(b) Critical.—There are thirteen catalogues of the Tripitaka as it existed at different periods. Several of them contain biographical accounts of the translators and other notes. The work called Chen-cheng-lun criticizes several false sutras and names. There are also several encyclopaedic works containing extracts from the Tripitaka, arranged according to subjects, such as the Fa-yuan-chu-lin[738] in 100 volumes; concordances of numerical categories and a dictionary of Sanskrit terms, Fan-i-ming-i-chi,[739] composed in 1151.
(c) The literature of several Chinese sects is well represented. Thus there are more than sixty works belonging to the T’ien T’ai school beginning with the San-ta-pu or three great books attributed to the founder and ending with the ecclesiastical history of Chih-p’an, written about 1270. The Hua-yen school is represented by the writings of four patriarchs and five monks: the Lu or Vinaya school by eight works attributed to its founder, and the Contemplative School by a sutra ascribed to Hui-neng, the sixth patriarch, by works on the history of the Patriarchs and by several collections of sayings or short compositions.

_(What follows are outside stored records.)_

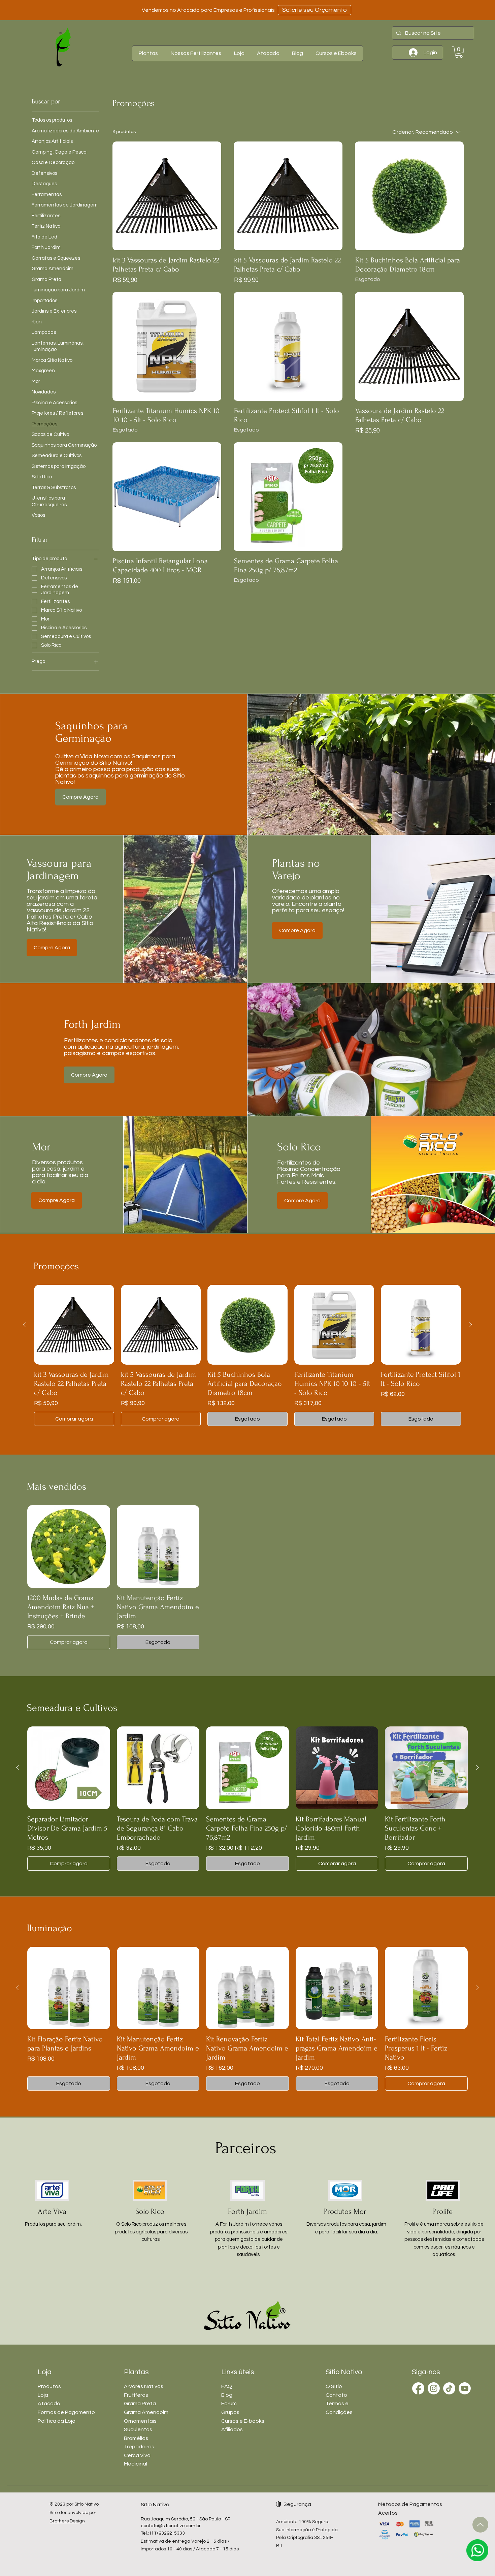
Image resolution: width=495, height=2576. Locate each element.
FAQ (226, 2386)
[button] (148, 53)
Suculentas (138, 2429)
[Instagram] (434, 2388)
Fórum (229, 2403)
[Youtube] (465, 2388)
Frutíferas (136, 2395)
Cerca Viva (137, 2455)
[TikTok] (449, 2388)
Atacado (49, 2403)
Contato (336, 2395)
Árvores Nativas (143, 2386)
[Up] (480, 2525)
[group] (247, 1355)
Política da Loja (56, 2421)
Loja (43, 2395)
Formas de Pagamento (66, 2412)
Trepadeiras (139, 2446)
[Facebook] (418, 2388)
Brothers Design (67, 2521)
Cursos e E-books (242, 2421)
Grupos (230, 2412)
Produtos (49, 2386)
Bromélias (136, 2438)
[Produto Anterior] (24, 1325)
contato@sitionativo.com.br (171, 2525)
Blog (226, 2395)
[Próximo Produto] (471, 1325)
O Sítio (334, 2386)
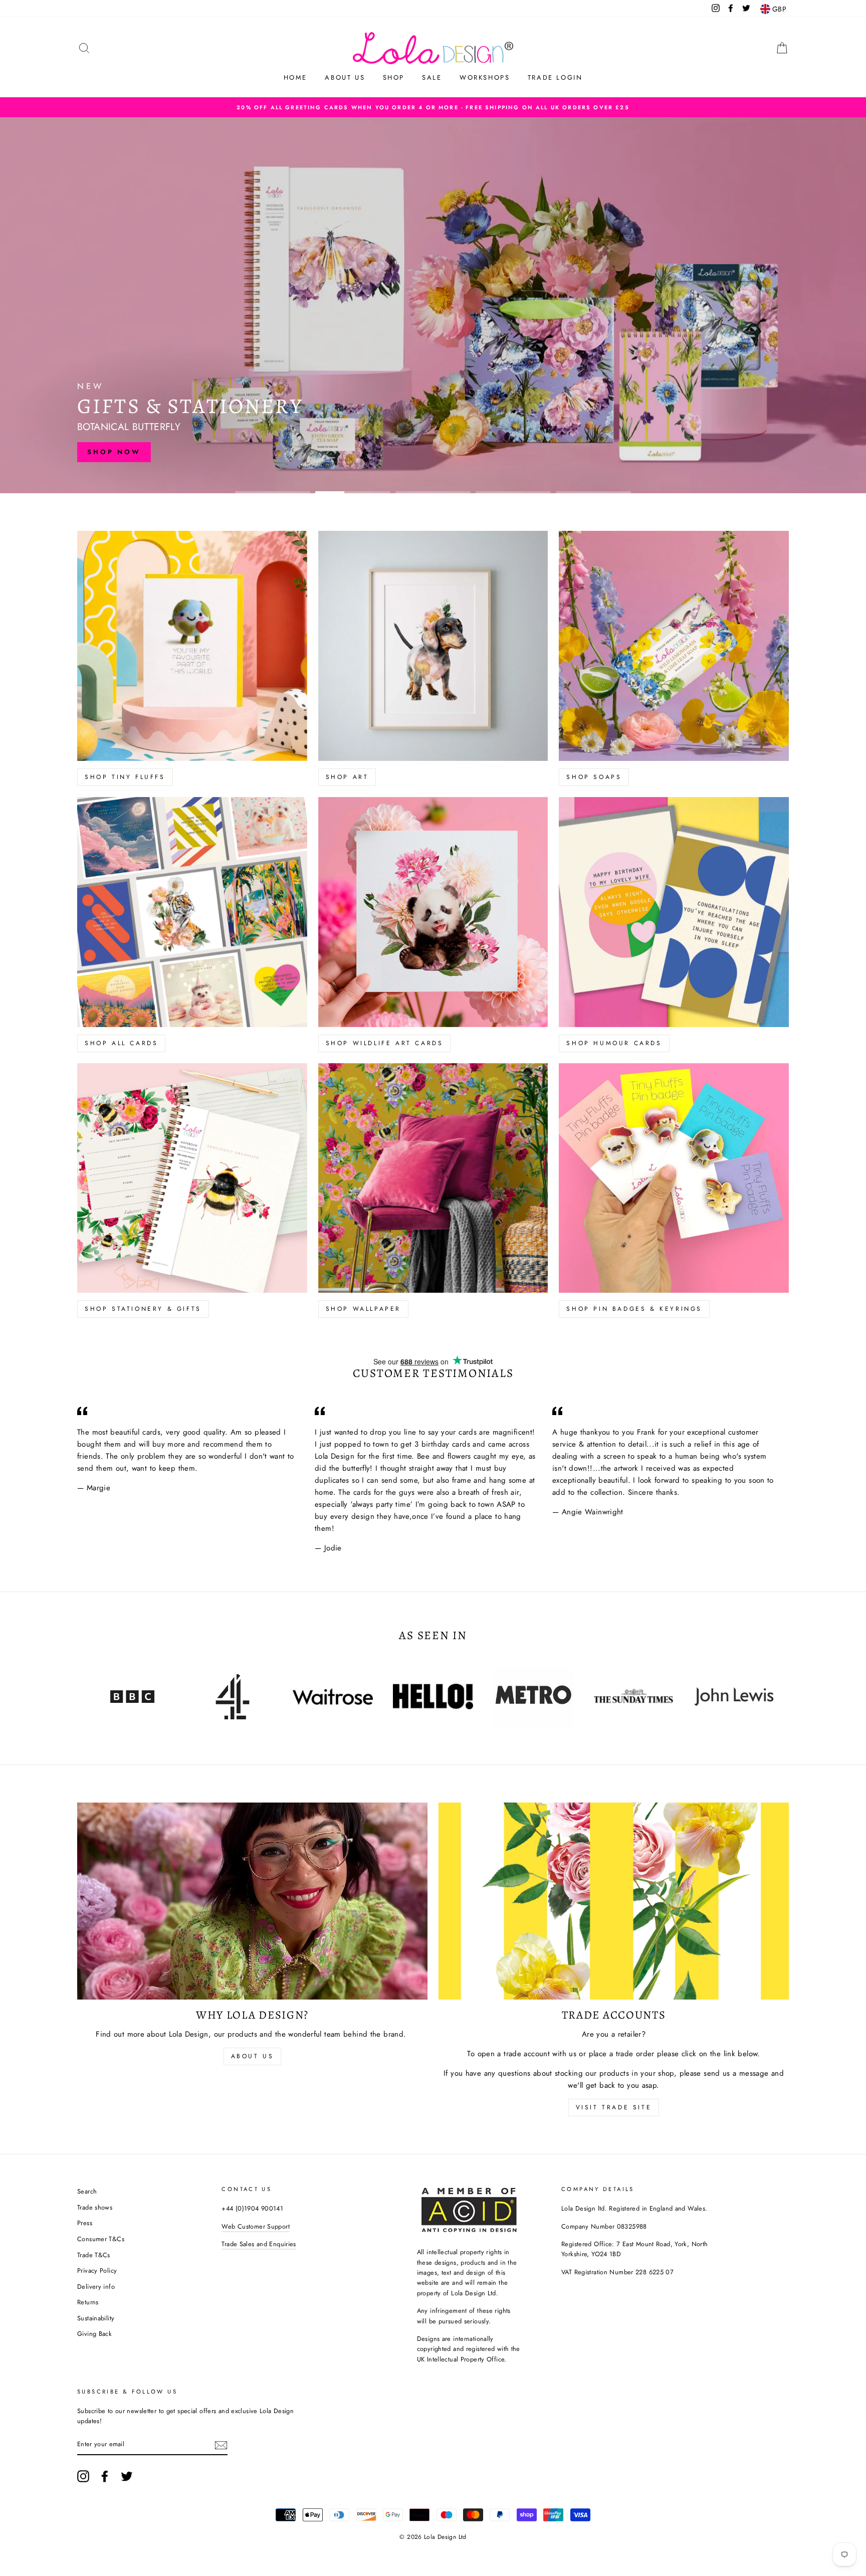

(d) Controversial.—Under this heading may be mentioned polemics against Taoism, including two collections of the controversies which took place between Buddhists and Taoists from A.D. 71 till A.D. 730: replies to the attacks made against Buddhism by Confucian scholars and refutations of the objections raised by sceptics or heretics such as the Che-i-lun and the Yuan-jen-lun, or Origin of man.[740] This latter is a well-known text-book written by the fifth Patriarch of the Hua-yen school and while criticizing Confucianism, Taoism, and the Hinayana, treats them as imperfect rather than as wholly erroneous.[741] Still more conciliatory is the Treatise on the three religions composed by Liu Mi of the Yuan dynasty,[742] which asserts that all three deserve respect as teaching the practice of virtue. It attacks, however, anti-Buddhist Confucianists such as Han-Yu and Chu-Hsi.
The Chinese section contains three compositions attributed to imperial personages of the Ming, viz., a collection of the prefaces and laudatory verses written by the Emperor T’ai-Tsung, the Shen-Seng-Chuan or memoirs of remarkable monks with a preface by the Emperor Ch’eng-tsu, and a curious book by his consort the Empress Jen-Hsiao, introducing a sutra which Her Majesty states was miraculously revealed to her on New Year’s day, 1398 (see Nanjio, No. 1657).
Though the Hindus were careful students and guardians of their sacred works, their temperament did not dispose them to define and limit the scriptures. But, as I have mentioned above,[743] there is some evidence that there was a loose Mahayanist canon in India which was the origin of the arrangement found in the Chinese Tripitaka, in so far as it (1) accepted Hinayanist as well as Mahayanist works, and (2) included a great number of relatively late sutras, arranged in classes such as Prajnaparamita and Mahasannipata.